The Honolulu Authority for Rapid Transit got grim financial news Thursday, with no easy answers ahead.
Tax revenue needed to fund the financially troubled HART project is expected to fall by $100 million over the next few months in response to the COVID-19 pandemic — and the problem could get worse by another $100 million if a critical construction contract is not awarded in July, HART’s directors were told Thursday.
Ruth Lohr, HART’s chief financial officer, told directors that income from general excise and transient accommodation taxes have plummeted as the pandemic stifled Oahu’s tourism industry.
She’s projecting tax shortfalls through October will add up to $100 million. The city’s rail project is currently projected to cost $9.2 billion.
And if a critical “P3” public-private partnership contract to build the final segment of the 20-mile, East Kapolei-to-Ala Moana line is not agreed to by a July 23 deadline, the Federal Transit Administration could withhold another $100 million in badly needed financing.
The rail project is funded primarily through a 0.5% general excise tax surcharge on Oahu and a 1-percentage-point increase in the statewide hotel room tax or transient accommodations tax.

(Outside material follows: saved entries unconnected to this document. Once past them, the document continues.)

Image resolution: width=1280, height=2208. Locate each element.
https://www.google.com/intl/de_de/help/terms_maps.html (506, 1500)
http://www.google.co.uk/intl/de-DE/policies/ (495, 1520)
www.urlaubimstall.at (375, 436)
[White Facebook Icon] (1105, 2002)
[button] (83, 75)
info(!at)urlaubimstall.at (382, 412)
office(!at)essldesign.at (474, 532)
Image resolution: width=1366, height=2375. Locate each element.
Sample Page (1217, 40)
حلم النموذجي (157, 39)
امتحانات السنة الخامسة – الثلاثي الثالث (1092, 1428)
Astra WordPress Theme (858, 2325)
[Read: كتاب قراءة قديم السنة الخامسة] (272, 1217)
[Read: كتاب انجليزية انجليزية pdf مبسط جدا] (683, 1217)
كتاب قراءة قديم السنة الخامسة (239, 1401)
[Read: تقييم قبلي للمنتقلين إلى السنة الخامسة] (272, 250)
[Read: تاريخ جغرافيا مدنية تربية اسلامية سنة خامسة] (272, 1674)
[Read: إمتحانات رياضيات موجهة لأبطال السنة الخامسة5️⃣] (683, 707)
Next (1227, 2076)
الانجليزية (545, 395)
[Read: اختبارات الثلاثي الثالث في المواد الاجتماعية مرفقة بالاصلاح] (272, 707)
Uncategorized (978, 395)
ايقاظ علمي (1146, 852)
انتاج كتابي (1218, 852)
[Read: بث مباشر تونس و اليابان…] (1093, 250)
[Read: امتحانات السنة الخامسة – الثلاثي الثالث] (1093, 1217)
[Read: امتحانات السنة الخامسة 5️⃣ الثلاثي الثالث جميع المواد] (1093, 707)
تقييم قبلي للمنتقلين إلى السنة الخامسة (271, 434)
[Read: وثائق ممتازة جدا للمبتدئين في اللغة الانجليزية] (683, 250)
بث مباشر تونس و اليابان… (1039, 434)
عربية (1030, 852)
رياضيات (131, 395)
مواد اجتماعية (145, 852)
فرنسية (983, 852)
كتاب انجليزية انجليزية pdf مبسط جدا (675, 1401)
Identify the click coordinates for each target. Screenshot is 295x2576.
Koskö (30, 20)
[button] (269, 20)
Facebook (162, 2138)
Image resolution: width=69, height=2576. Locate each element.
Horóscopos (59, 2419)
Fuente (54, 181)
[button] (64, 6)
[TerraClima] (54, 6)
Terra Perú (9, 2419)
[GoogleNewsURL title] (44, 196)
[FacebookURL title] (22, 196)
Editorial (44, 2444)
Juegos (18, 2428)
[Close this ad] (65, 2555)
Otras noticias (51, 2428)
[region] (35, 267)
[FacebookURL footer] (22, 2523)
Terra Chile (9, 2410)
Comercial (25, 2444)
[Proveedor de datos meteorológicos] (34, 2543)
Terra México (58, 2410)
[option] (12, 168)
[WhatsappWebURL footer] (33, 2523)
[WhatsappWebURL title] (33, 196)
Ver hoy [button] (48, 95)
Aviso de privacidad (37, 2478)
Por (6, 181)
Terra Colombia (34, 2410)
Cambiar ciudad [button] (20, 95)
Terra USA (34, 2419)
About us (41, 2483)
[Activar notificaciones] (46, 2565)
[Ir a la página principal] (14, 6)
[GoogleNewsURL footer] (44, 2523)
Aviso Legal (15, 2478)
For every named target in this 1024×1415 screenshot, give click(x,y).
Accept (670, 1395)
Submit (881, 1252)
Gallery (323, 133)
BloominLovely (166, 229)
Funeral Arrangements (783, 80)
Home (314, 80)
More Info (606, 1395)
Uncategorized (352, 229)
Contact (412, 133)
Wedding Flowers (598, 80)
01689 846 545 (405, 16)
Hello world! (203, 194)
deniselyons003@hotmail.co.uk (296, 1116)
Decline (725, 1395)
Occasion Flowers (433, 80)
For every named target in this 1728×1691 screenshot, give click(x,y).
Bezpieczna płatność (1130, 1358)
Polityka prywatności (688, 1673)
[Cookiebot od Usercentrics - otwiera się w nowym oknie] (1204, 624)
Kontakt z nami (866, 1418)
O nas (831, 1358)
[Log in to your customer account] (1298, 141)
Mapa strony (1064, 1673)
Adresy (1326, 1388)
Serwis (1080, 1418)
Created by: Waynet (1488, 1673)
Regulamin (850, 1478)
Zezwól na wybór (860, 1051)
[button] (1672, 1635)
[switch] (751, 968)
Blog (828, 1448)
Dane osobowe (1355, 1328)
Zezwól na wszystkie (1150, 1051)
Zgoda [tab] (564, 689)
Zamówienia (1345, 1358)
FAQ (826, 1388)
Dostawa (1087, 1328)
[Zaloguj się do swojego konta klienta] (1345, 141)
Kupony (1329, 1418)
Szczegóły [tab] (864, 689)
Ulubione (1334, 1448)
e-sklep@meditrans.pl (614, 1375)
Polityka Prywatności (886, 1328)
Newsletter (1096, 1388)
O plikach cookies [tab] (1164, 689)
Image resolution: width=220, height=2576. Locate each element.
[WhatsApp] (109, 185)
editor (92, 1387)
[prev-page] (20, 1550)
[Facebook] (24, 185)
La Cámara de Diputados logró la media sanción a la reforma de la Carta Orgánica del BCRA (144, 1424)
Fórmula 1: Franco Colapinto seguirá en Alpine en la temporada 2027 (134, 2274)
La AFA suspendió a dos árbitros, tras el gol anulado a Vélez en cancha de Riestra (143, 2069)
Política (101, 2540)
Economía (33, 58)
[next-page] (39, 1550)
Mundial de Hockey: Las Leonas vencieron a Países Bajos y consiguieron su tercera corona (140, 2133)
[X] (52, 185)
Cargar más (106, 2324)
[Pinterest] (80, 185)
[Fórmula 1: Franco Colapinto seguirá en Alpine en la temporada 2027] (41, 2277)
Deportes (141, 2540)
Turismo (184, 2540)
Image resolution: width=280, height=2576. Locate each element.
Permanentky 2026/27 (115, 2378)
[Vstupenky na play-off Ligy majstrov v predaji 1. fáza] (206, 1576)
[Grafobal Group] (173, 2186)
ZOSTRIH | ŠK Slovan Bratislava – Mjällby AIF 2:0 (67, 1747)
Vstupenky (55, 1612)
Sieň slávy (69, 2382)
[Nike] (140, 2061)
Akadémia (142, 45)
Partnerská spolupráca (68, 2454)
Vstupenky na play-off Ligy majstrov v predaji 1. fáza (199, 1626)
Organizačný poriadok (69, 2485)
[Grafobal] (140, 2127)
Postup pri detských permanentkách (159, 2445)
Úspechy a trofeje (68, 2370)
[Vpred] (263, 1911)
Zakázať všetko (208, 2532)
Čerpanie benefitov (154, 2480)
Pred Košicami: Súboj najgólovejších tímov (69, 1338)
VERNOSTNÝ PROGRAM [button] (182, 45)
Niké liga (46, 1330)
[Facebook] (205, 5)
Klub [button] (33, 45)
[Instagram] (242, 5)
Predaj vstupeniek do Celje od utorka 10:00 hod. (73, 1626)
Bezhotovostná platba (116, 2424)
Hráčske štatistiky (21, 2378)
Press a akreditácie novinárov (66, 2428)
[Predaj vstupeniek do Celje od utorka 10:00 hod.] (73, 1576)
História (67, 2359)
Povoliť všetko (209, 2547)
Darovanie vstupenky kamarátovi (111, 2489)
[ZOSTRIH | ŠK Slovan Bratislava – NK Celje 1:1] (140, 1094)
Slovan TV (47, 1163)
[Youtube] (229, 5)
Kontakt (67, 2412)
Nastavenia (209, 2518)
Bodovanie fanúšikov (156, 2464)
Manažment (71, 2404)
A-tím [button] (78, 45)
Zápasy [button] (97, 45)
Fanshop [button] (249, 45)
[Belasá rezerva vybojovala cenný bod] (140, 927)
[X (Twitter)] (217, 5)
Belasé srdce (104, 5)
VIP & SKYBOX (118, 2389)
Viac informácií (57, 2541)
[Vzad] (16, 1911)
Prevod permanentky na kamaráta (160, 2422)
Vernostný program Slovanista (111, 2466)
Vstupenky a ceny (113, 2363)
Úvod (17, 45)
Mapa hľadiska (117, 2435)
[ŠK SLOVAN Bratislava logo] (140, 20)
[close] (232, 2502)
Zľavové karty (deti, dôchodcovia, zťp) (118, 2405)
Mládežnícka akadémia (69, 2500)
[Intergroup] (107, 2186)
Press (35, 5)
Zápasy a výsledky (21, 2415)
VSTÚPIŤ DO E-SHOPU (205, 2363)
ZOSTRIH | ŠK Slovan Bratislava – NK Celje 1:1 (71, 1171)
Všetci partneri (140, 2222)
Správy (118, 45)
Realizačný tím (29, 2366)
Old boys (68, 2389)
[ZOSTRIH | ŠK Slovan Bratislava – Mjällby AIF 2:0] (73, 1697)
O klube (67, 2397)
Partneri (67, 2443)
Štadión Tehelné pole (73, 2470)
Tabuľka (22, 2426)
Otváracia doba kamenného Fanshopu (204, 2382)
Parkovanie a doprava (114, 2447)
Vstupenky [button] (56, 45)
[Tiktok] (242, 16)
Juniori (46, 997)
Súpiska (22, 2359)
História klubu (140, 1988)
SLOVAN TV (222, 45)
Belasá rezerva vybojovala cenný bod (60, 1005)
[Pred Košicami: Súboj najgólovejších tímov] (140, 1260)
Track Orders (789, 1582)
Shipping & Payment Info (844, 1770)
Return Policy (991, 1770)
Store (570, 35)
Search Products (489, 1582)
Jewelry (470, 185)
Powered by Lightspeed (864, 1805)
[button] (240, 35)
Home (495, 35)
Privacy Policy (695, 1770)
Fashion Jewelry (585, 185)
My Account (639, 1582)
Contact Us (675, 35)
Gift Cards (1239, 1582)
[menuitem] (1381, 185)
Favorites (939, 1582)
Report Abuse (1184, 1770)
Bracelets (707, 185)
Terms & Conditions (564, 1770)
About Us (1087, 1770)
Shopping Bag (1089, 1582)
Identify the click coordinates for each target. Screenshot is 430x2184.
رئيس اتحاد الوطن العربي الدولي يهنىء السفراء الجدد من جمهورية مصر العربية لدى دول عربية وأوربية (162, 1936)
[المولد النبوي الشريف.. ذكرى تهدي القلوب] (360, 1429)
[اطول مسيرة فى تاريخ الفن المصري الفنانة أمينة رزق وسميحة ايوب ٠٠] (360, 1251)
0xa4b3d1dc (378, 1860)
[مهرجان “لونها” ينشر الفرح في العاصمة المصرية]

“Honestly, I don’t think we’re going to get any TAT (transient accommodations tax) money for a while,” HART director Dean Hazama said during Lohr’s financial update.
Before Lohr’s presentation, HART director Hoyt Zia asked whether there’s a backup plan if no P3 agreement is reached.
“You’ve always expressed great confidence that the P3 bidding will work, we’ll end up with a bidder,” Zia told Andrew Robbins, HART’s CEO and executive director.
“But, with the new uncertainty … what is the alternative, or the exit strategy, if come July there are no bids or the bids are unacceptable?” Zia asked.
Robbins declined to provide specifics, saying they could jeopardize the current P3 negotiations.
But he insisted “there is a strategy” if no company makes a bid on the project.
Robbins said that all of the “short-listed” potential bidders are “still with us. That’s a big plus. … We are expecting bids in July per our schedule.”
The $100 million in federal funding had been projected to arrive earlier this year, but federal officials withheld it until they see the details of HART’s P3 contract.
In response to questions, Lohr provided no simple solutions to cover the expected shortfall.
She said “it’s not the best time” to raise money through the bond market because of current market volatility.
And transit construction projects across the country like HART’s are not currently eligible for CARES Act funding.
“In terms of what Congress might do, that may be a ways off yet,” Robbins added.